The Productivity Commission has recommended tighter regulation for third party litigation funders in its Final Report on Access to Justice Arrangements released by the Federal Government today.1 The Commission has also recommended the relaxation of restrictions on the use of damages-based contingency fees so as to allow lawyers to receive a percentage of the amount of damages recovered for a client in litigation.2
Third party litigation funders have increasingly moved into the funding of large scale class actions in Australia in the last decade. Whilst the recommendations if implemented are likely to have an effect on how these matters are funded, they are unlikely to curb the current appetite for this type of litigation – particularly in the area of securities class actions which have seen a sharp increase.
Litigation funded securities class actions were singled out for specific mention by the Commission which has recommended that any remaining concerns regarding specific types of funded actions such as these were more appropriately dealt with through amendments to underlying laws rather than further restrictions on funders.3
Federal Attorney General George Brandis has previously made clear that although he supports increased regulation of litigation funders, he opposes the introduction of damages-based contingency fees and is concerned by what he has described as “wildcat and opportunistic class actions”. However, supporters of a relaxation of laws around damages-based billings say it would bring increased competition to the area of litigation funding which would only benefit class action members.
The Commission's brief
In June 2013, the then Attorney-General Mark Dreyfus QC asked the Productivity Commission to examine issues around access to justice in Australia. The Government was concerned that the cost of accessing justice services was prohibitive for many Australians and asked the Commission to examine the factors contributing to the costs of securing legal representation and accessing justice services.
One of the matters considered by the Commission was the way in which civil litigation is currently funded in Australia, including the role of litigation funding companies and the varied regulation of contingency funding and conditional billing throughout Australia.
Commission's view on the litigation funding
Australia has seen rapid growth in the litigation funding market in recent years, particularly in the area of class action litigation. Whilst established firms in the local market such as Bentham IMF Ltd remain dominant in the industry, law firms are increasingly investigating the use of varied funding models to fund such claims.

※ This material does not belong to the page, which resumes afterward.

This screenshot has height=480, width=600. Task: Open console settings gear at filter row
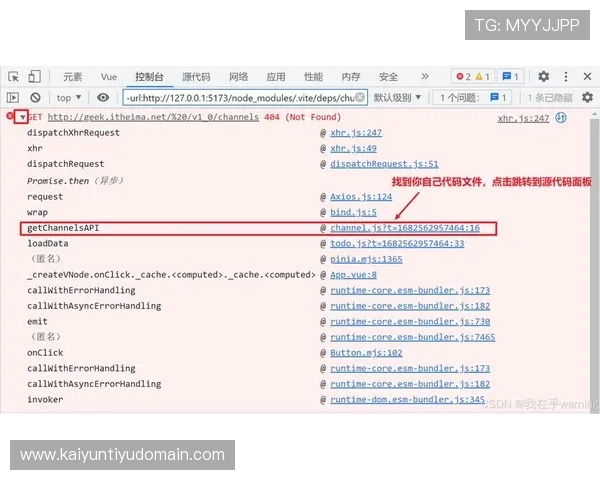[587, 97]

Overall, the Productivity Commission viewed the role of litigation funders in the Australian legal system as a positive one in providing access to justice for plaintiffs who otherwise might not be in a position to seek legal redress. However the Commission acknowledged that funders currently operated in a limited area being cases with large payouts and relatively low risks and were unlikely to improve access to justice in relation to rights-based, non-monetary claims. Bentham IMF said in its submission to the Commission that, given its stringent criteria, less than 5 per cent of funding applications it receives are funded.4
The Commission said the suggestion often raised that Australia was becoming as litigious as the United States was unwarranted and that there were checks and balances in place, such as Australia’s loser pays rules, which acted to deter frivolous claims. However, the Australian Institute of Company Directors expressed concern regarding the impact and disruption this type of complex litigation has on corporations in particular, and the increasing role being played by litigation funders with “little or no regulation”.5
Risks raised before the Commission in relation to the lack of regulation included that:
- agreements may be struck unfairly (for example by providing unfair commissions to funders) because consumers have limited capacity and experience compared to funders;
- funders may exercise too much control over proceedings;
- there may be potential conflicts of interest between funders, plaintiffs and lawyers; and
- there are no measures to encourage a funder to hold adequate capital relative to its financial obligations.

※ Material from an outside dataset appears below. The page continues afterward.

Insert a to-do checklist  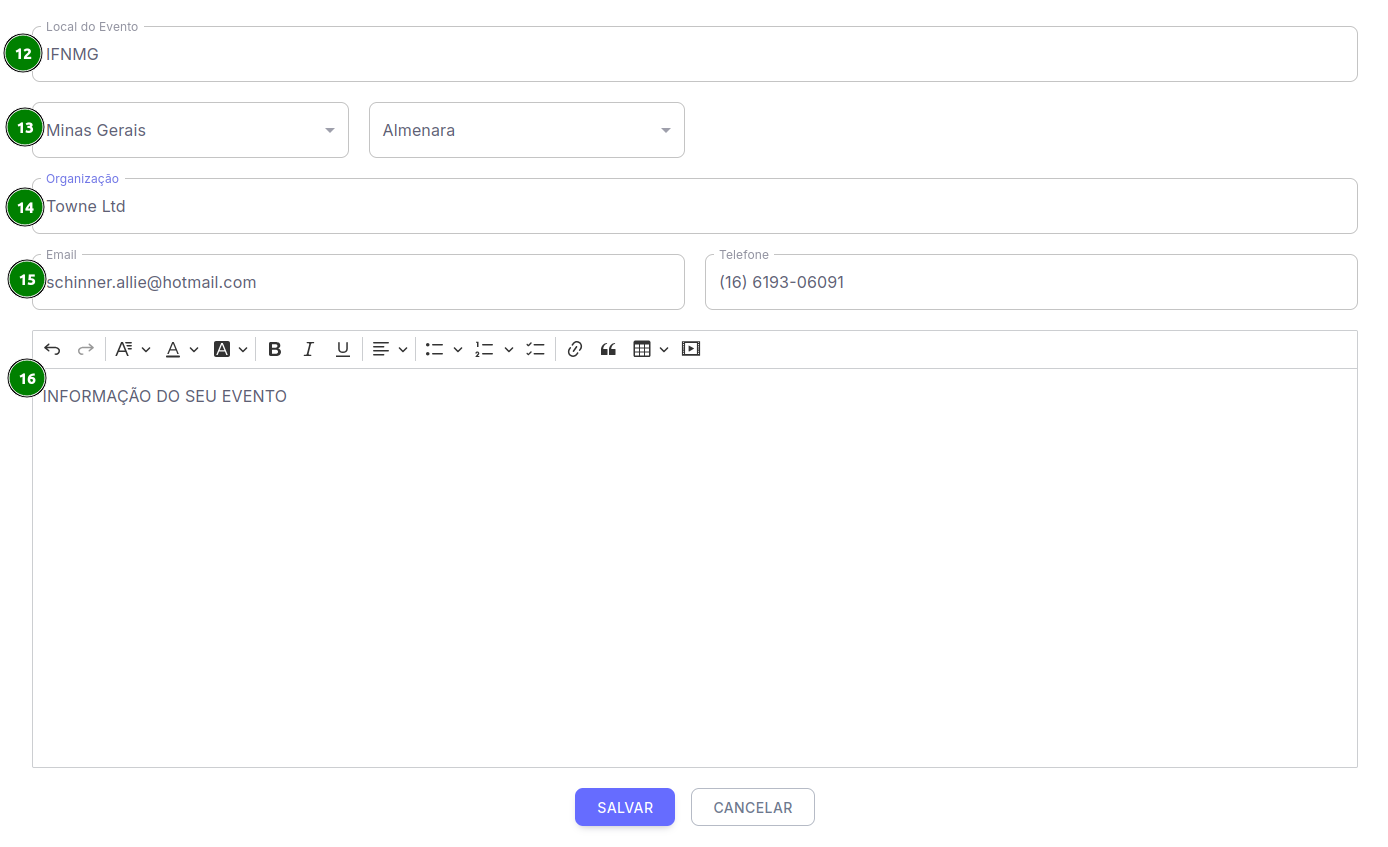[535, 349]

Regulation of litigation funders
The Commission is in favour of creating a tailored licensing system for litigation funders with oversight responsibilities given to an appropriate regulator. It says the scope of any licensing regime should be determined following a proper consultation process around draft licence conditions. Whilst it acknowledges that licensing conditions could form a barrier to entry for new players, it sees the recommendations as justifiable to ensure that only reputable and capable funders enter the market.

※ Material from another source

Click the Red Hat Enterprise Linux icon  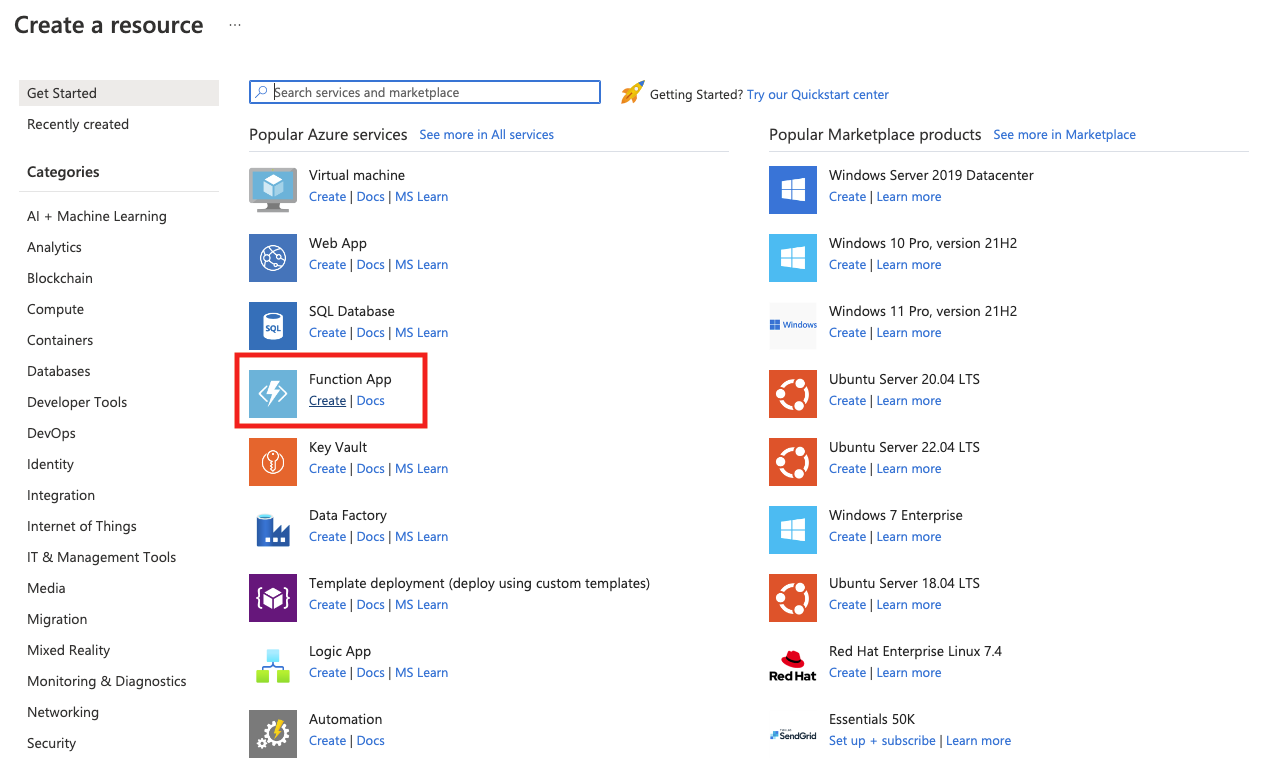tap(793, 666)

The Commission recommends that the terms of any licence should:
- ensure funders hold adequate capital relative to their financial obligations;
- ensure funders properly inform clients of relevant obligations and systems for managing risks and conflicts of interest; and
- require litigation funders to be members of the Financial Ombudsman Scheme.
The Government has already expressed its support for further regulation of litigation funders and announced plans to convene an advisory panel to provide advice to the Attorney General on the future of the federal class action framework.
Damages-based billing for lawyers
Interestingly, the Commission also recommends relaxing the restrictions on damages-based billing for lawyers, subject to striking the right balance for consumer protection.6
Damages-based billing or contingency funding is where a lawyer receives a percentage of the amount recovered for a client (agreed from the outset of the proceedings) and is not paid if the claim is unsuccessful. Whilst the practice is currently prohibited for lawyers in all Australian jurisdictions, litigation funders are not prohibited from such billing arrangements.
Damages-based billing can be distinguished from conditional “no-win/no-fee” billing where what is recovered if the claim is successful are the legal fees actually incurred in running the proceedings rather than a percentage of the damages agreed at the outset.
Given the strong opinions already expressed on this issue by the Federal Attorney General, it appears unlikely that the current Government will implement such a change.